Dwarf galaxies are my new favourite thing in astronomy

I have gotten keen on dwarf and low-surface brightness galaxies. They are nifty and lovely.

The Milky Way is populated by many more small, dim stars than we can see even with big telescopes. So too the entire cosmos is sprinkled with many dim little galaxies for every blazing spiral or elliptical galaxy. These dimmer galaxies are either smaller, more diffuse, or both. Beyond our immediate neighbourhood, they are mostly so dim that really only our biggest telescopes can capture them, and even then only with long (expensive) exposures.

So they seem precious partly for their rarity, for being hard-to-find. Here’s an example, before I go any further trying to explain why I like them: UGC 685 in Pisces.

ESA/Hubble & NASA; the LEGUS team, B. Tully, D. Calzetti. Acknowledgement(s): Judy Schmidt (Geckzilla).

That does blow my mind more than a majestic spiral. It’s more “accessible.” It has a lot fewer stars than a bigger galaxy, but I can see more of them, while still being able to see the shape of the whole. Why? Because you can see lots of their members stars.

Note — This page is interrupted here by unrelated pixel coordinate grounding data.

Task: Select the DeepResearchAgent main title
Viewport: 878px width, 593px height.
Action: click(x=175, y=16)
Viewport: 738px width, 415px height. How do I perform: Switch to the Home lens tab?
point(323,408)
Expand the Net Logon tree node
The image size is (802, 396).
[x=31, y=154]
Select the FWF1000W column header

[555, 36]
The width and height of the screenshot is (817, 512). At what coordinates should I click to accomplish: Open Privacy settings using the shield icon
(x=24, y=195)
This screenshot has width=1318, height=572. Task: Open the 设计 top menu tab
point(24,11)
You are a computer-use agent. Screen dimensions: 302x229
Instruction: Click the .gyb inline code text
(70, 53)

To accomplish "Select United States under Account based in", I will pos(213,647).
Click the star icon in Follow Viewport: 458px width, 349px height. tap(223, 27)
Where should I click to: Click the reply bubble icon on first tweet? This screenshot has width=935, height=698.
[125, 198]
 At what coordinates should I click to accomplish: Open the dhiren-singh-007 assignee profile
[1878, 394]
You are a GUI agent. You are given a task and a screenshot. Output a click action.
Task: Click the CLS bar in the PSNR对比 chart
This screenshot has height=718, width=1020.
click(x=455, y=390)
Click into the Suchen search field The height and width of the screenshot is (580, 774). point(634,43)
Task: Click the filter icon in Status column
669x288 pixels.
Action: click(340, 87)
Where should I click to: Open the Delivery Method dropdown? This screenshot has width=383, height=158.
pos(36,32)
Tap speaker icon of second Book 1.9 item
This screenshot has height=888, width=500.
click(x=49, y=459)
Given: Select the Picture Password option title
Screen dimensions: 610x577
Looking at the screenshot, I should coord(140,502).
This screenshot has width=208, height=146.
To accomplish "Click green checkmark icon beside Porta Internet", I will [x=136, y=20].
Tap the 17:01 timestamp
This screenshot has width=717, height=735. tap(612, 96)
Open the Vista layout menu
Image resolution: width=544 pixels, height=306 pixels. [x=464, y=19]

Which, oddly, is actually quite difficult with bigger galaxies.

Why it’s hard to see stars in a big galaxy

Big spiral galaxies are amazing, of course, but they are almost too amazing. They overwhelm the senses and the mind: the numbers of stars in them is truly impossible to grok. Or even actually see, believe it or not.

When we look at dazzling images of massive galaxies like Andromeda on our gadgets, we are seeing the light from vastly more stars than there are pixels in even the largest screen: the light of about a trillion stars, represented by only about 10 million pixels (on a really good laptop screen, say). One pixel is showing the collective light of about a hundred stars! And that’s an average across the whole image — fewer stars per pixel out in the galactic suburbs, vastly more in the core.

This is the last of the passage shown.